Para muchos jóvenes surcoreanos, el mercado de capitales se había convertido en una mesa de apuestas. La industria local de semiconductores, liderada por Samsung Electronics y SK Hynix, generó enormes ganancias durante el auge de la IA, impulsando el consumo de lujo y alimentando la especulación en la bolsa. Muchos, ante los altos precios de la vivienda en Seúl, vieron en el mercado financiero apalancado su única oportunidad de movilidad social.
La estructura del mercado era su talón de Aquiles. Samsung y SK Hynix representaban alrededor del 60% del índice KOSPI, convirtiendo efectivamente a la bolsa en un ETF de dos acciones. En este contexto, se aprobaron en mayo los primeros ETF apalancados (2x) sobre acciones individuales de estas empresas, atraídos por la demanda de inversores minoristas que buscaban ganancias rápidas.
El desastre ocurrió en julio. Al surgir señales de desaceleración en la demanda de chips, los precios de estas acciones cayeron. Esto activó el mecanismo de reequilibrio diario de los ETF apalancados, forzando ventas automáticas para mantener el apalancamiento. Esta venta mecánica provocó caídas más pronunciadas, lo que a su vez desencadenó liquidaciones forzadas de las posiciones apalancadas de miles de pequeños inversores, creando una espiral mortal de ventas en pánico y más suspensiones del mercado.
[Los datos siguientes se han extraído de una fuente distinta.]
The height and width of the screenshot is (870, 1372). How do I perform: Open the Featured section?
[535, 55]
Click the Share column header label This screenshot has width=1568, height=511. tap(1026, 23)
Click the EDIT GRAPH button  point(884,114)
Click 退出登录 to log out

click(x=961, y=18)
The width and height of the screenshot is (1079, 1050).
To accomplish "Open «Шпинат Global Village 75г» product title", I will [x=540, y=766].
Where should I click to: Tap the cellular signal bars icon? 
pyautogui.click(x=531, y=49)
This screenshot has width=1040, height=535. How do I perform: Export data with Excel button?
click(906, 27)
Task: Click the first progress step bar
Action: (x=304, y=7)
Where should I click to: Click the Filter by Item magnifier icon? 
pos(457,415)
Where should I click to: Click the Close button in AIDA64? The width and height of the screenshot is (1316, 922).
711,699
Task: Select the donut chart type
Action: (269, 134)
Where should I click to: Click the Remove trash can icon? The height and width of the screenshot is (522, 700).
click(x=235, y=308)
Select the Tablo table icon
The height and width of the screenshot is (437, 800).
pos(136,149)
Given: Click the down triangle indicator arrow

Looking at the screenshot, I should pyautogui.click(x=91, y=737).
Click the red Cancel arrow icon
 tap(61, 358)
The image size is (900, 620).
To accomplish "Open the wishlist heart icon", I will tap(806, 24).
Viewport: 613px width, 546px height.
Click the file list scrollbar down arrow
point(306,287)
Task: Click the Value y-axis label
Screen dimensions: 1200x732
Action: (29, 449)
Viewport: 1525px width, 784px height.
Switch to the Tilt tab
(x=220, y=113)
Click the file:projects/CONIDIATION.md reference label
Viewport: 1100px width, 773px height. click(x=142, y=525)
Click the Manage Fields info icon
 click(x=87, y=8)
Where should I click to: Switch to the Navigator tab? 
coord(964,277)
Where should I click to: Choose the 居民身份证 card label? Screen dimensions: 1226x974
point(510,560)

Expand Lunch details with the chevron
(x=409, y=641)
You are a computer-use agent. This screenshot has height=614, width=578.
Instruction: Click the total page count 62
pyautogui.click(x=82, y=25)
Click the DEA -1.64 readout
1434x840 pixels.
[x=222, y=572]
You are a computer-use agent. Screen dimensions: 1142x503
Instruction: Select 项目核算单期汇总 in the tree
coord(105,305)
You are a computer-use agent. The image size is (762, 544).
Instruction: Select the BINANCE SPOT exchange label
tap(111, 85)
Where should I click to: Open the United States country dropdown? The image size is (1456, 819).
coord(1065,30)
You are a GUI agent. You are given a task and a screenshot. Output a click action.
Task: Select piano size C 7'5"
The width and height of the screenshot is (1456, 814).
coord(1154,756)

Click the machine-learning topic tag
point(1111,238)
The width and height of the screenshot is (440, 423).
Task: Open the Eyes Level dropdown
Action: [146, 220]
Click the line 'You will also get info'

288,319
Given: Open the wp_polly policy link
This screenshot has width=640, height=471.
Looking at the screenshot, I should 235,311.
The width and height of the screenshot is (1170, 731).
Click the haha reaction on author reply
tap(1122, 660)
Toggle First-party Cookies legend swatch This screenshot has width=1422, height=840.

Las consecuencias fueron devastadoras. Más de 1.2 millones de cuentas minoristas recibieron llamadas de margen, y entre 320,000 y 460,000 fueron liquidadas completamente, perdiendo todo su capital. Alrededor del 62% de las cuentas afectadas pertenecían a inversores jóvenes de 20 a 30 años. Las pérdidas totales se estimaron en unos 2.15 billones de wones.
Las autoridades, que habían permitido estos productos de alto riesgo para atraer capital local, tuvieron que intervenir a mediados de julio suspendiendo nuevas aprobaciones. El presidente del organismo supervisor expresó su arrepentimiento. La crisis sirvió como una severa advertencia sobre los peligros de la innovación financiera sin mecanismos de contención adecuados y de convertir el fervor tecnológico en una apuesta colectiva no racional.